Doing some good? Exploring the role of Associate Dean in UK Universities

Floyd, Alan and Preston, Diane (2014). Doing some good? Exploring the role of Associate Dean in UK Universities. In: British Educational Leadership Management and Administration Society (BELMAS) Annual Conference, 11-13 Jul 2014, Stratford upon Avon.


Fundamental changes to the HE sector over recent years have forced universities to review their organisational management structures. Consequently, middle leadership roles such as the Associate Dean (AD) have gained in importance. Below the level of Dean, but above the level of department head, ADs are generally thought to be involved in largely strategic as opposed to operational duties. In supporting the Dean, they can have a critical effect on success and provide a link between the academic voice and the ever-changing demands being placed upon University faculties. However, it is a role that is not well understood with previous research tending to look at more clearly defined positions. An exploratory study into the role undertaken by one of the authors suggests that very few academics view moving into the role as permanent; rather, they see it as a temporary diversion from their real career. Yet, they seemed motivated by the desire to contribute to the strategic and operational successes of their departments and thus “do some good” by providing an academic perspective on the changes that they see taking place and the demands placed on themselves and their colleagues. The purpose of this paper is to report on data from an on-going Leadership Foundation funded project investigating the role of Associate Dean in UK universities which aims to explore how the role is defined, perceived and experienced across a range of post and pre 1992 Universities.

We use a two staged, mixed methods approach utilising an embedded design, where the whole study is informed by social constructivism. Specifically, we use an exploratory, sequential mixed methods design where qualitative data are gathered and analysed first, before quantitative data are collected from a larger sample size.

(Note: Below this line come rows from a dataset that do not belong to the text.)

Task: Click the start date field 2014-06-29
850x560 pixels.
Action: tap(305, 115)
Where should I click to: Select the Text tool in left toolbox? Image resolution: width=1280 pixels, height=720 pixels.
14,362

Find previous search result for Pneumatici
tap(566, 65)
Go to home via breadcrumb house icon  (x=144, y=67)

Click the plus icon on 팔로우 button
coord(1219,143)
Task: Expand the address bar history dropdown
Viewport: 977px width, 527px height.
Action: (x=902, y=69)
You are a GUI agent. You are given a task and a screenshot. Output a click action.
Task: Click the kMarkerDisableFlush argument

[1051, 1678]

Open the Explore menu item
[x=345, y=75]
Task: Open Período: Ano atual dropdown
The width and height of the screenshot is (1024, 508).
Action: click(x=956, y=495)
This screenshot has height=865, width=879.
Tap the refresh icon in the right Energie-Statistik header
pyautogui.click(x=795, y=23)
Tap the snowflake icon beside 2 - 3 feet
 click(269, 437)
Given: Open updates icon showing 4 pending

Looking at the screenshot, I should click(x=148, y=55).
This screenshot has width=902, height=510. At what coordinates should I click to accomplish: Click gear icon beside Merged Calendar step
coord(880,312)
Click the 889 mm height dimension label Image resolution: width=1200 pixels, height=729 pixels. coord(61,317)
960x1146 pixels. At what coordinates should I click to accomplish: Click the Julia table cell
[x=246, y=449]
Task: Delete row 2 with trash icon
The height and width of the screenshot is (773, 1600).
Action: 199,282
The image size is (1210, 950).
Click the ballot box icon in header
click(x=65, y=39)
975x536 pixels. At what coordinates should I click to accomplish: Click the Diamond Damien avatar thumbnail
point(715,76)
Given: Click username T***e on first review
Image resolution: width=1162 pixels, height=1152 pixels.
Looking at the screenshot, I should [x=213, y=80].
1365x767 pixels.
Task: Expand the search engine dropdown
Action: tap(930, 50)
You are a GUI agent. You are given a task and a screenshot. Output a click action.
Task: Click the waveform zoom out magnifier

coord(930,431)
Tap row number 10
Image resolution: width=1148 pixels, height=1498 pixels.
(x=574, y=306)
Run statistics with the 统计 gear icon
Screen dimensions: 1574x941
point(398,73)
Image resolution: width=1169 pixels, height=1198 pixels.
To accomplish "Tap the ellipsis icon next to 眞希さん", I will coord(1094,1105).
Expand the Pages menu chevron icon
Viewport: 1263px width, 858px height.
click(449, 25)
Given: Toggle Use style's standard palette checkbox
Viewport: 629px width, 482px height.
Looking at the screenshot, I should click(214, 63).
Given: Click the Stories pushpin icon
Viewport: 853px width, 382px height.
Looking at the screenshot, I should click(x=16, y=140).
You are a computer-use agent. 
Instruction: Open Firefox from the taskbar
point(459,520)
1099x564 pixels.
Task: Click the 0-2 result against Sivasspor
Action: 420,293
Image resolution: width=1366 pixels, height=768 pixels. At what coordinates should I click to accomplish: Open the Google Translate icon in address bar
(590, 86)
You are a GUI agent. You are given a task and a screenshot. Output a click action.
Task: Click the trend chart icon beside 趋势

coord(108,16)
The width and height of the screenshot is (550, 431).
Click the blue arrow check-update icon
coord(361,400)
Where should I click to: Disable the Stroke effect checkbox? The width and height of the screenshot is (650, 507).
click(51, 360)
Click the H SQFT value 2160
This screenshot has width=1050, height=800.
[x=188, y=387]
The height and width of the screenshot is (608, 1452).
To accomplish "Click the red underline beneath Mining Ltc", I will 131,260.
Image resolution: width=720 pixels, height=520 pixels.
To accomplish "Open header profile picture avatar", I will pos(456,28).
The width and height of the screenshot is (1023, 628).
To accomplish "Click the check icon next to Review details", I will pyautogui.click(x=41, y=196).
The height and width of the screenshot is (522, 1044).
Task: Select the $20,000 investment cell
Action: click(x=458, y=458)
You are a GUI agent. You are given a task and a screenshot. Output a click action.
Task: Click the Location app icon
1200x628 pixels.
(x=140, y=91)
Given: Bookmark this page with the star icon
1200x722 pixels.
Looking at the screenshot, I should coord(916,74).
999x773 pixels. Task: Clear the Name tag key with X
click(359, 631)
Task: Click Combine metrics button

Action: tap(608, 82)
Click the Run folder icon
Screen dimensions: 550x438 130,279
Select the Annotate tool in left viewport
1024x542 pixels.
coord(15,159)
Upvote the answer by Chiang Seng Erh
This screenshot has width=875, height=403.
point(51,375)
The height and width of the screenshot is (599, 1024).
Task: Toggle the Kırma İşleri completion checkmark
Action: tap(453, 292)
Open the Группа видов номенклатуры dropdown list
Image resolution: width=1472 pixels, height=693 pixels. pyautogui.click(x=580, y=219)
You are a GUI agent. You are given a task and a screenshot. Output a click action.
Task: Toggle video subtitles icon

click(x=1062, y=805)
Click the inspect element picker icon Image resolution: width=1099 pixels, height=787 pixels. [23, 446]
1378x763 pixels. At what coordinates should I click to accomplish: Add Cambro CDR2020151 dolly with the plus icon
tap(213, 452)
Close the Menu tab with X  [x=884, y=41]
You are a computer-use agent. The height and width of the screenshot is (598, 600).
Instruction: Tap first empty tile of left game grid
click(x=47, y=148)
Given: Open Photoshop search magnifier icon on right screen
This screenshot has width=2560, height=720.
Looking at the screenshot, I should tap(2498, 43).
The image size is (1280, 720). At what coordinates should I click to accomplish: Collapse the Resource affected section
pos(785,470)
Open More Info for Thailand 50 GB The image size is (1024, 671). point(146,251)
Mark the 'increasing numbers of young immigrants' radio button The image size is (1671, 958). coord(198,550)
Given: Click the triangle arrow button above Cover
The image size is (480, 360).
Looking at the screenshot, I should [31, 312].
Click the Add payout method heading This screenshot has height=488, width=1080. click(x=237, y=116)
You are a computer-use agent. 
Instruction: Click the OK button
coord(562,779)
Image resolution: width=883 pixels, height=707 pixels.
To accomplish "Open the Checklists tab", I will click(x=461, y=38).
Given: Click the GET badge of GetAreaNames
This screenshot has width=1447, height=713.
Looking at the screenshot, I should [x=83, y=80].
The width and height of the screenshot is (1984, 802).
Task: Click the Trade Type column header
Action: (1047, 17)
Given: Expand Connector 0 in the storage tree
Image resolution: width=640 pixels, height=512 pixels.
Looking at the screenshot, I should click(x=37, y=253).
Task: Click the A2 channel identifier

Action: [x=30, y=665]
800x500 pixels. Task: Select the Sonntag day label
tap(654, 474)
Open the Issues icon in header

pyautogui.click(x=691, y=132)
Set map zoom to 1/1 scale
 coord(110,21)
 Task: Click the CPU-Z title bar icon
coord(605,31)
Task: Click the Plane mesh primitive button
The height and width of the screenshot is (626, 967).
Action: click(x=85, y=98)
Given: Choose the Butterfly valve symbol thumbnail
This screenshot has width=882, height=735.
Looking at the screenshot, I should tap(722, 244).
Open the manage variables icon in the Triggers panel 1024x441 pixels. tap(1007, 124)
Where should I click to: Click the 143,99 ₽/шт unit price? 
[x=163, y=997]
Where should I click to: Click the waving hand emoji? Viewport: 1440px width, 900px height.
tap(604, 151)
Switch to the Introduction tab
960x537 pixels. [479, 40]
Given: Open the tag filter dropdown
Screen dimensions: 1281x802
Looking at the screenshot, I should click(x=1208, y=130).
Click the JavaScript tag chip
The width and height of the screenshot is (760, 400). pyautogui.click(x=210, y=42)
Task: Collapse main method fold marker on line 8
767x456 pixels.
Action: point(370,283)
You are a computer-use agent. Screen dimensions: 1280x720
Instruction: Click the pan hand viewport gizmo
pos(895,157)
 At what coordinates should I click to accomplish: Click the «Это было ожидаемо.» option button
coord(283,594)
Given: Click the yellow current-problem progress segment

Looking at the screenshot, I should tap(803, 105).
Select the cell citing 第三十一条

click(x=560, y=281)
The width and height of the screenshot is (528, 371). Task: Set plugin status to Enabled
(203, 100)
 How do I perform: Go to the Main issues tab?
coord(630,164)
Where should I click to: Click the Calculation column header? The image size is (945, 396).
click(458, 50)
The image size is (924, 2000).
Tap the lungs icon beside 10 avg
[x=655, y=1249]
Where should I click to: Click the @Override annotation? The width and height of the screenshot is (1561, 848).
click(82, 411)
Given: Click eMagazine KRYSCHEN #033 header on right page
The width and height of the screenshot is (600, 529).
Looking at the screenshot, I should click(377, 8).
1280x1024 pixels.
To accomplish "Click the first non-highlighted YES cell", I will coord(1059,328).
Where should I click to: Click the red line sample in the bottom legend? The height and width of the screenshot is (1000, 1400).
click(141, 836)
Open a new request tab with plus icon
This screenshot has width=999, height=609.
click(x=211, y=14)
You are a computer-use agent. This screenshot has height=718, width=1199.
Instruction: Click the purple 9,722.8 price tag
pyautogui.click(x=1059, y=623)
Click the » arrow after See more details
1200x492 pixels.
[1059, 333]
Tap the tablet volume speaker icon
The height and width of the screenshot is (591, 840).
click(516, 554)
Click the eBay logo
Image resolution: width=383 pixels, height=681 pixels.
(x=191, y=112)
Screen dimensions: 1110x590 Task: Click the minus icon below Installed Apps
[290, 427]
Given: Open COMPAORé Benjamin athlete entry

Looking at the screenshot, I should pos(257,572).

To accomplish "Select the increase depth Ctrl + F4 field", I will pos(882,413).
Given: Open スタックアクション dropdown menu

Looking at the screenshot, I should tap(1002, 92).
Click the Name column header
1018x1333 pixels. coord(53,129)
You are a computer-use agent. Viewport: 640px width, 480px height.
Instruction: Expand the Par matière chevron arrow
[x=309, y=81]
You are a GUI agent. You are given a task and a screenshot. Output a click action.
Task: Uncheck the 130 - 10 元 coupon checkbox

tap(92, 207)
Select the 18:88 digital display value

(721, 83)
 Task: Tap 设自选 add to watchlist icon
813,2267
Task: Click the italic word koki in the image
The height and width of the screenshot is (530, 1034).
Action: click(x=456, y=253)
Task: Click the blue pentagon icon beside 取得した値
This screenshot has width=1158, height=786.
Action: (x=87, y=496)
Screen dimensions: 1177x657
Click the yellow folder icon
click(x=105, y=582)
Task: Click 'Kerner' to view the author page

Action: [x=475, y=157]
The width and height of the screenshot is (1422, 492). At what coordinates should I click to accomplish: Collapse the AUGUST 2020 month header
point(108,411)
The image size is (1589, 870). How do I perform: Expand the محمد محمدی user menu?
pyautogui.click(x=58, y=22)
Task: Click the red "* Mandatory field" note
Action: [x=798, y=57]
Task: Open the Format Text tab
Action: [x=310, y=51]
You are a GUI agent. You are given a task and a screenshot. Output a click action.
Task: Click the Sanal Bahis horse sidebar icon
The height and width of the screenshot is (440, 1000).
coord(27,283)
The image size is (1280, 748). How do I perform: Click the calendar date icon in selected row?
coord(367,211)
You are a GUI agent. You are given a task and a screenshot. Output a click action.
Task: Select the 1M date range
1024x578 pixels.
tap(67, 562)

Theoretically, we use a framework based on the interplay between the three related concepts of socialisation, identity and career trajectory, which in turn are underpinned by the notions of structuration (Giddens); academic identity formation, maintenance and change (Henkel; Nixon) and internal and external academic career capital (Floyd and Dimmock). It is hoped that by applying this framework it will give rise to a more nuanced understanding of the challenges faced by policy makers and VCs in moving academics into key middle manager positions, and that we may be able to better understand the role of Associate Dean and how it impacts on these three important inter-related concepts in the life of an academic.